▸ **Excerto do texto**
----------------------------------------

Está a correr uma petição a pedir a anulação do exame de Matemática A do 12º ano que cita uma afirmação minha de outubro de 2017 (corretamente) relatada pelo jornal "Público":
Esta afirmação foi proferida numa sessão sobre exames promovida pela Fundação Francisco Manuel dos Santos e o diretor do IAVE, Helder de Sousa, aí presente, reagiu imediatamente negando o interesse de tal prova. E em comunicado oficial do IAVE, designado por "Esclarecimentos adicionais à Informação-Prova de Matemática A (635) de 2018" (sem data) afirma-se que:"É um escândalo que o novo exame de Matemática A se realize sem que antes seja elaborada uma prova modelo"
"a ausência de provas modelo é colmatada com a existência de um vasto histórico de itens, disponíveis para consulta em http://bi.iave.pt/exames/"Ora este argumento é claramente falacioso pois o "vasto histórico de itens" é relativo ao programa de Matemática A de 2001/2002 e não relativo ao programa de Matemática A de 2014: Neste caso o conjunto de itens possíveis reduz-se a apenas 6 que sairam no documento do IAVE designado por "INFORMAÇÃO COMPLEMENTAR" (também sem data). A questão da equidade é muito referida nos documentos do IAVE mas neste caso é ignorada pois os alunos do programa de 2001/2002 podem aceder a um "vasto" conjunto de itens enquanto que os do programa de 2014 apenas a seis (alguns dos itens anteriores também poderiam ser relevantes mas os alunos teriam de andar a "catar" quais se aplicariam ao seu programa, sendo que a resposta aos itens até poderia diferir conforme o programa considerado).
Neste contexto impunha-se claramente a existência de uma prova modelo mas a sociedade civil não foi suficentemente insistente (e até alguns comentadores apelidaram tal pedido de "facilitismo") e o IAVE (ou o seu Conselho Científico de que não mais se ouviu falar - será que o Conselho Científico do IAVE discutiu tal opção ou fez até um parecer sobre ela?) manteve a sua posição de não elaborar provas modelo.
Não consigo perceber porque escreve o IAVE que
"Não é um novo enquadramento curricular que justifica uma prova modelo, quando sabemos que as provas de exame de Matemática A de 2018 irão apresentar os mesmos tipos e formatos de itens de anos anteriores, sobejamente conhecidos e divulgados na página eletrónica do IAVE."Muda o programa (e muda muito!) mas o exame fica o mesmo? Estranha conceção de avaliação.
É esta também uma estranha conceção de equidade. Será por isso que o endereço anunciado pelo IAVE http://bi.iave.pt/exames/" deixou de funcionar e que na página designada por "Histórico de Provas" apenas aparecem as provas dos últimos dois anos? Curiosamente as provas modelo pululam na internet feitas por pessoas cheias de boa vontade mas que se limitam a tentar adivinhar o que está nas intenções do IAVE criando uma confusão pouco saudável.
Início do 2º caderno da prova de exame de Matemática A onde os alunos tinham de saber se o seu programa teria sido homologado em 2001 e 2002 ou 2015. |
Mas o que é a equidade afinal? Já em 2006, escrevi um artigo sobre tal tema na Página da Educação a propósito de mais uma discussão, recorrente, da separação das provas do Ensino Secundário das regras de acesso ao Ensino Superior. Todos devem ter oportunidades equivalentes de se preparar para o exame e
portanto de provar que são capazes de superar as provas de exame e
assim mostrar o seu mérito (pelo menos no momento do exame).

----------------------------------------

▸ **Material recolhido**
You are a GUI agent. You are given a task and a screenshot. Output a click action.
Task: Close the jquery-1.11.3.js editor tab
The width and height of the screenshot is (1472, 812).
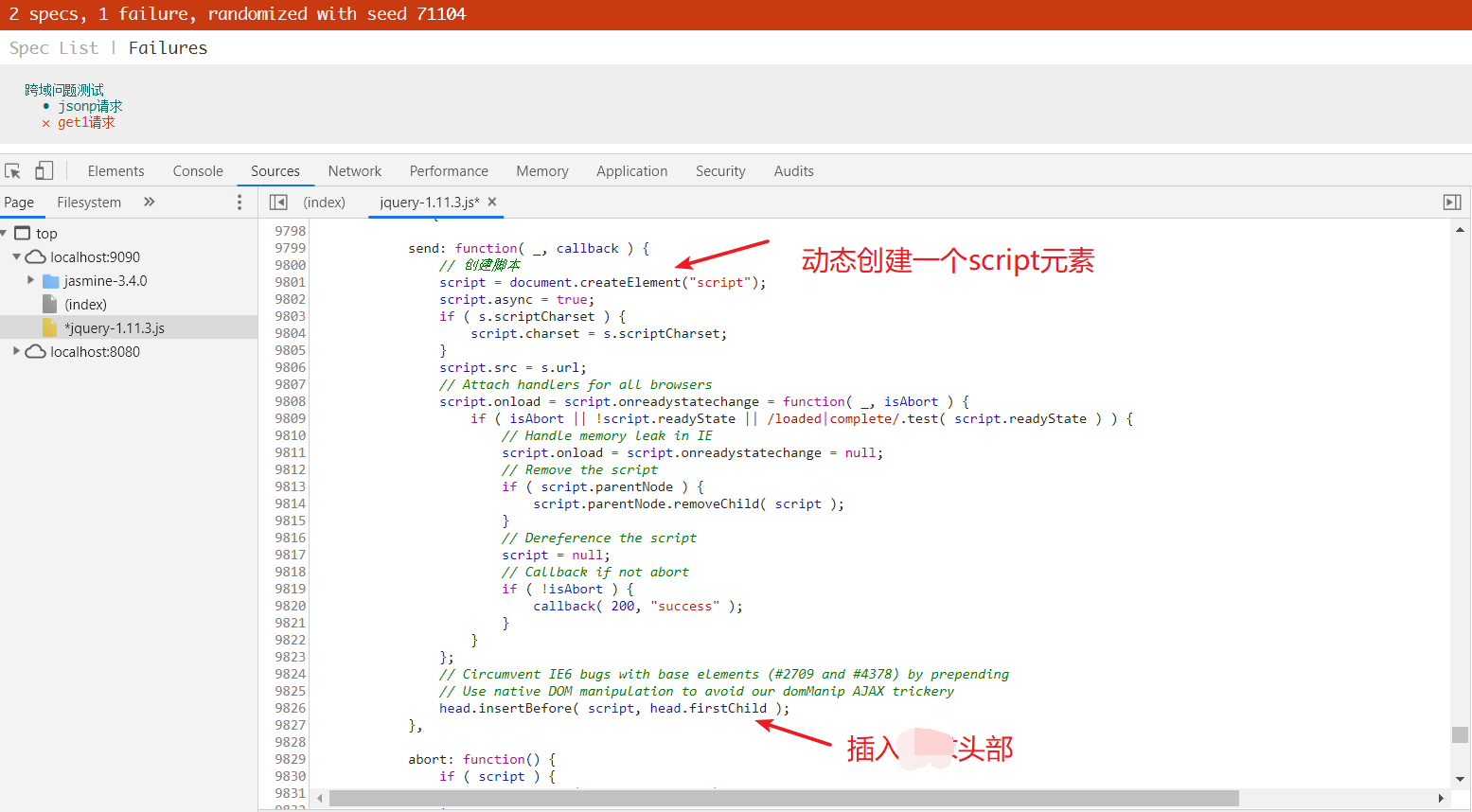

----------------------------------------

▸ **Desafios**
- 1) No texto sobre o exame de Matemática A, quem era o diretor do IAVE presente na sessão promovida pela Fundação Francisco Manuel dos Santos?
- 2) Transcreva do texto sobre o exame de Matemática A o trecho que começa nas palavras "Início do 2º" e termina depois de "momento do exame).".
A listagem é material independente do texto.

▸ **Soluções**
- 1) Helder de Sousa.

- 2)
Início do 2º caderno da prova de exame de Matemática A onde os alunos tinham de saber se o seu programa teria sido homologado em 2001 e 2002 ou 2015. |
Mas o que é a equidade afinal? Já em 2006, escrevi um artigo sobre tal tema na Página da Educação a propósito de mais uma discussão, recorrente, da separação das provas do Ensino Secundário das regras de acesso ao Ensino Superior. Todos devem ter oportunidades equivalentes de se preparar para o exame e
portanto de provar que são capazes de superar as provas de exame e
assim mostrar o seu mérito (pelo menos no momento do exame).